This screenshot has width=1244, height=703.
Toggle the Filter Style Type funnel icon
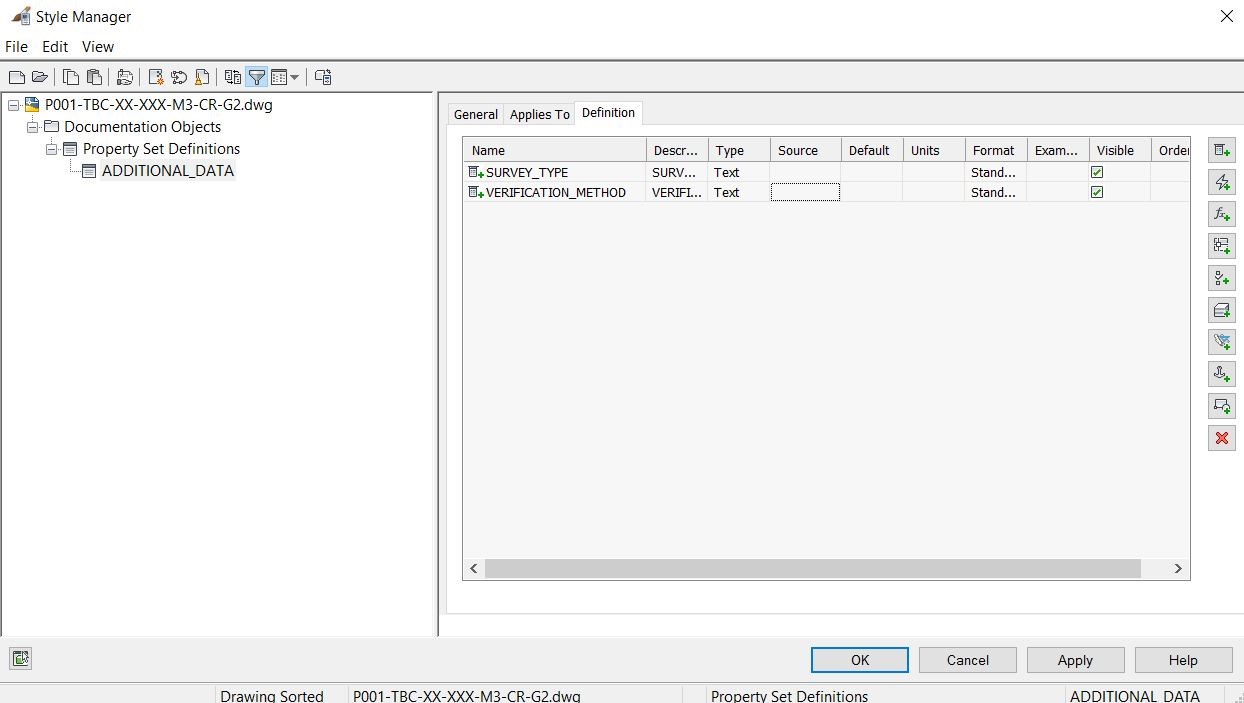257,77
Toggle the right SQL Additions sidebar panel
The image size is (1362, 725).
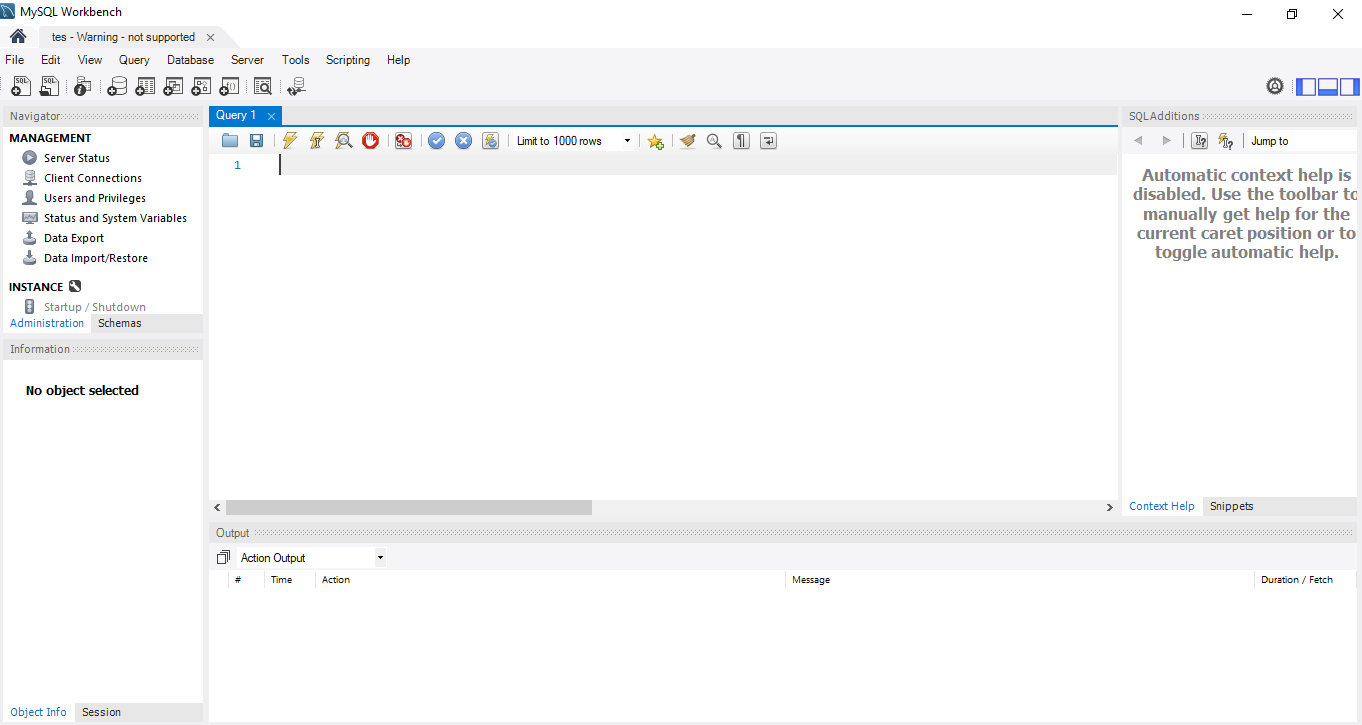point(1350,87)
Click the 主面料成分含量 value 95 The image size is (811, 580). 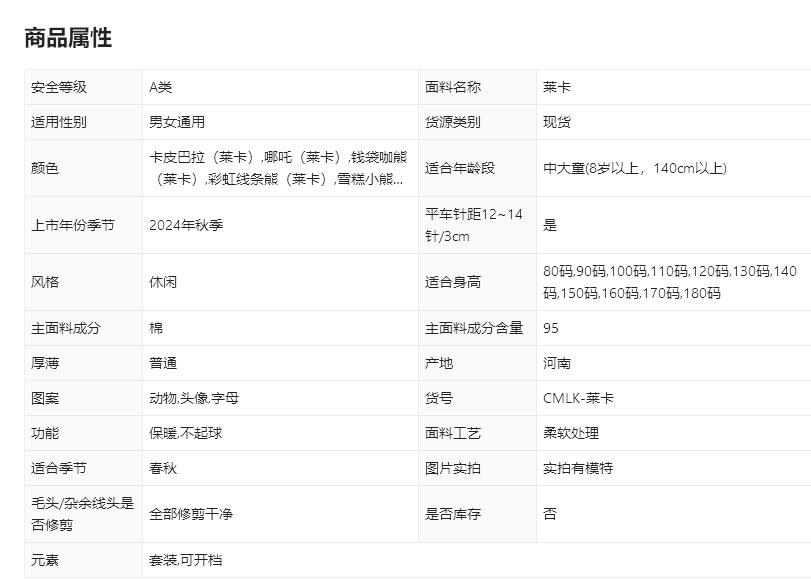[551, 328]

______________________________

> [What is needed]: Pull out each line above that contains the word "Toggle" and copy it in full.

> [Solution for this task]:
Toggle the Filter Style Type funnel icon
Toggle the right SQL Additions sidebar panel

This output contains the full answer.